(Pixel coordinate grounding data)
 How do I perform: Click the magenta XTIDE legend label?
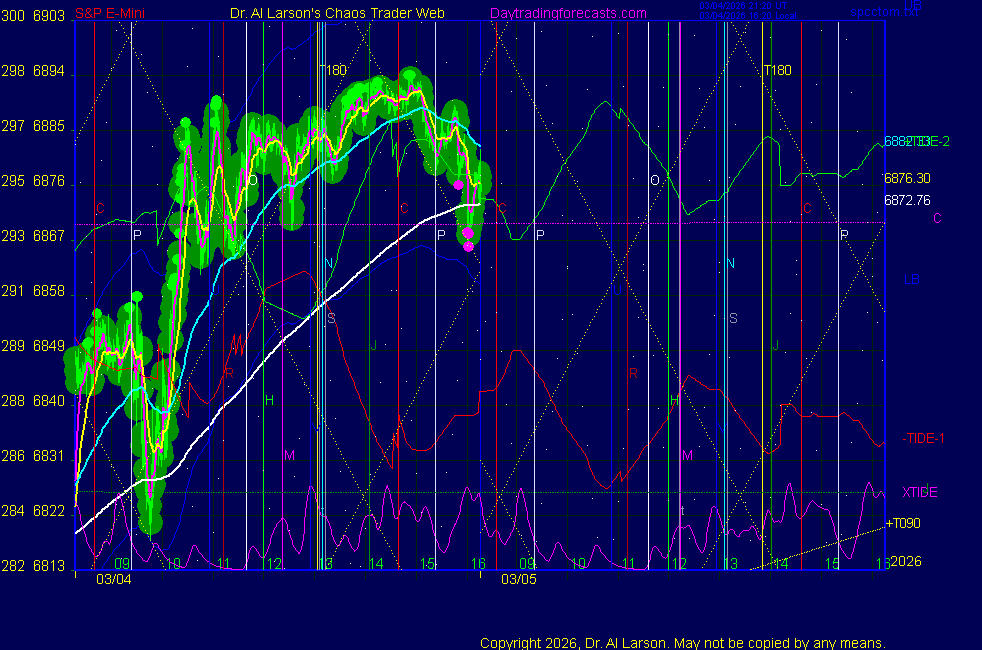(920, 492)
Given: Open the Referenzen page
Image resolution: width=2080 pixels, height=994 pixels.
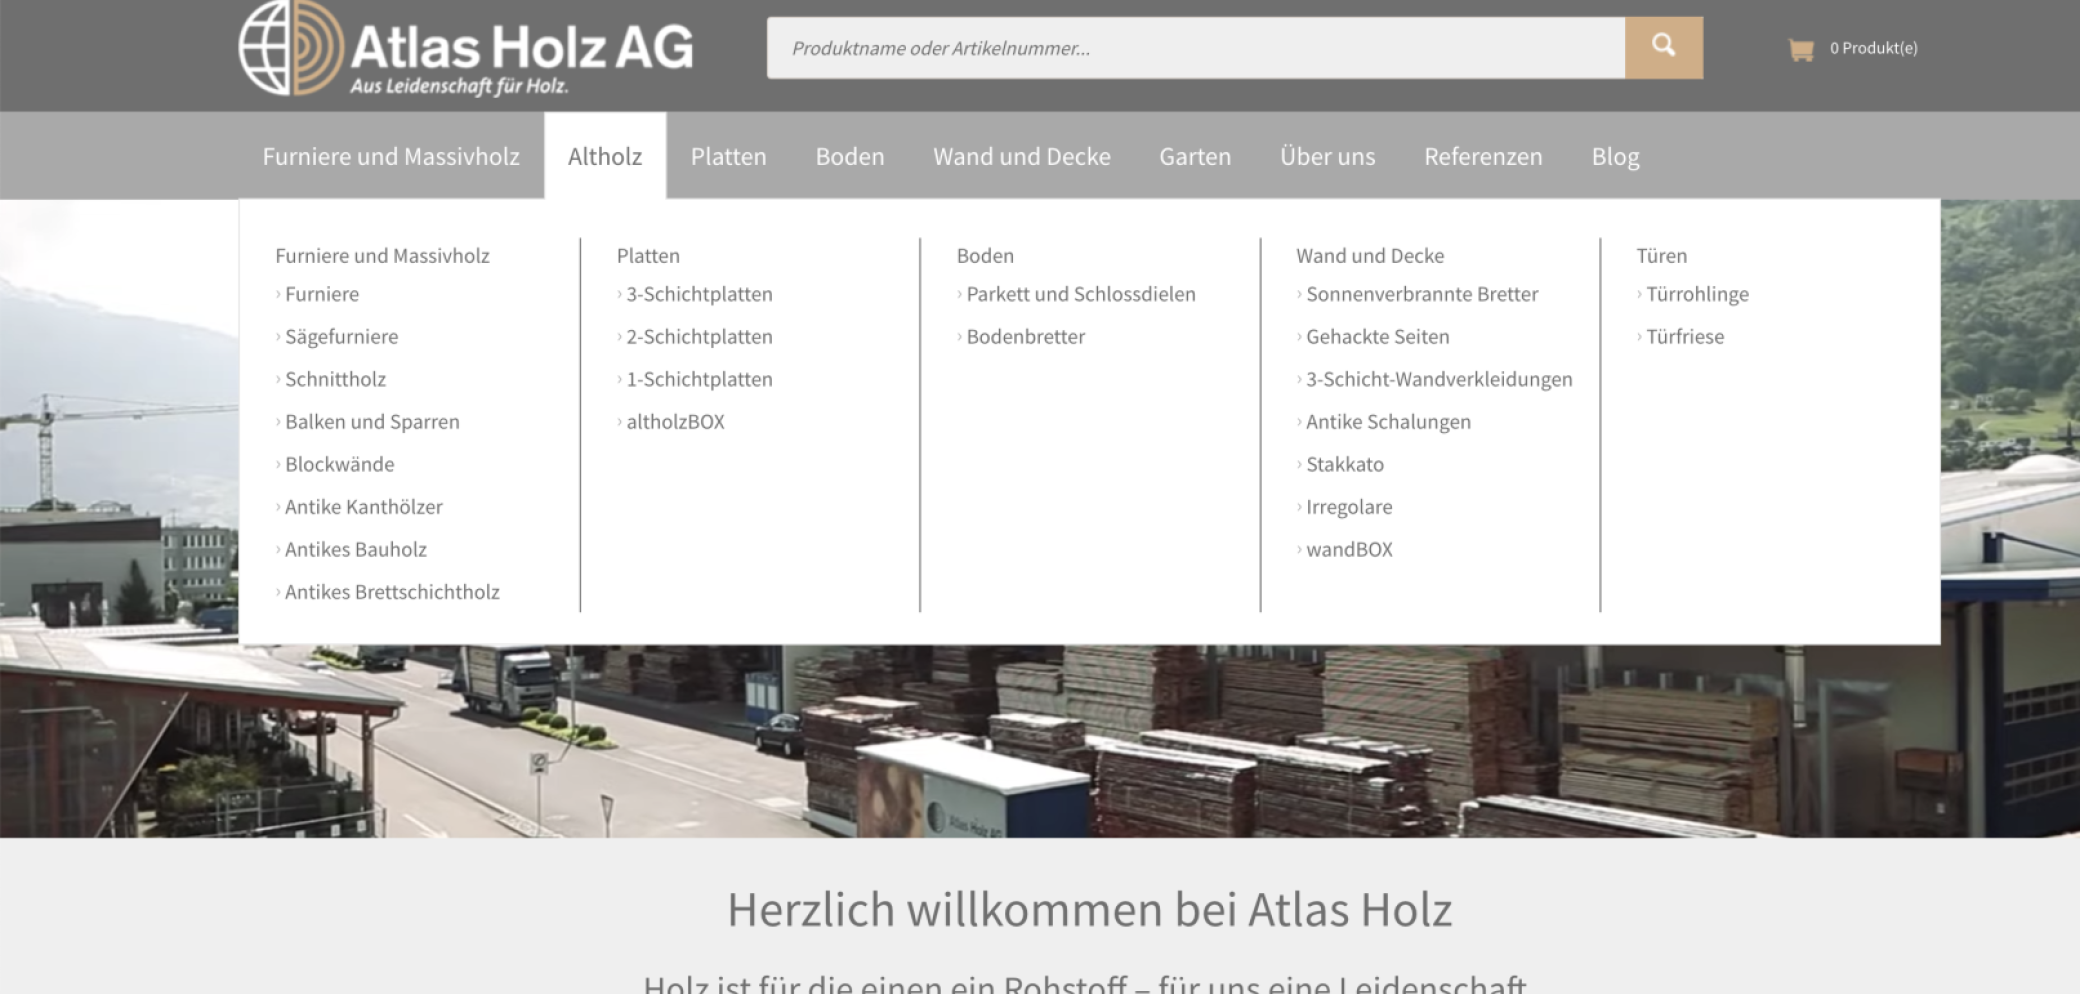Looking at the screenshot, I should pyautogui.click(x=1482, y=156).
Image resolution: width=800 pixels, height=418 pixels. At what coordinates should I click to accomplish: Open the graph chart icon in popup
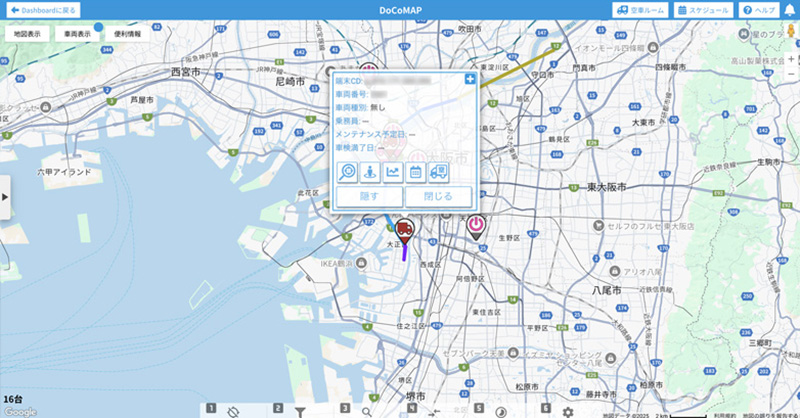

▸ **Work item**:
Repeat the entries exactly, pictures left out.

▸ **Response box**:
 How do I perform: Click the magenta XTIDE legend label?
(920, 492)
Given: Open the Referenzen page
Image resolution: width=2080 pixels, height=994 pixels.
Looking at the screenshot, I should pyautogui.click(x=1482, y=156).
Image resolution: width=800 pixels, height=418 pixels. At what coordinates should I click to accomplish: Open the graph chart icon in popup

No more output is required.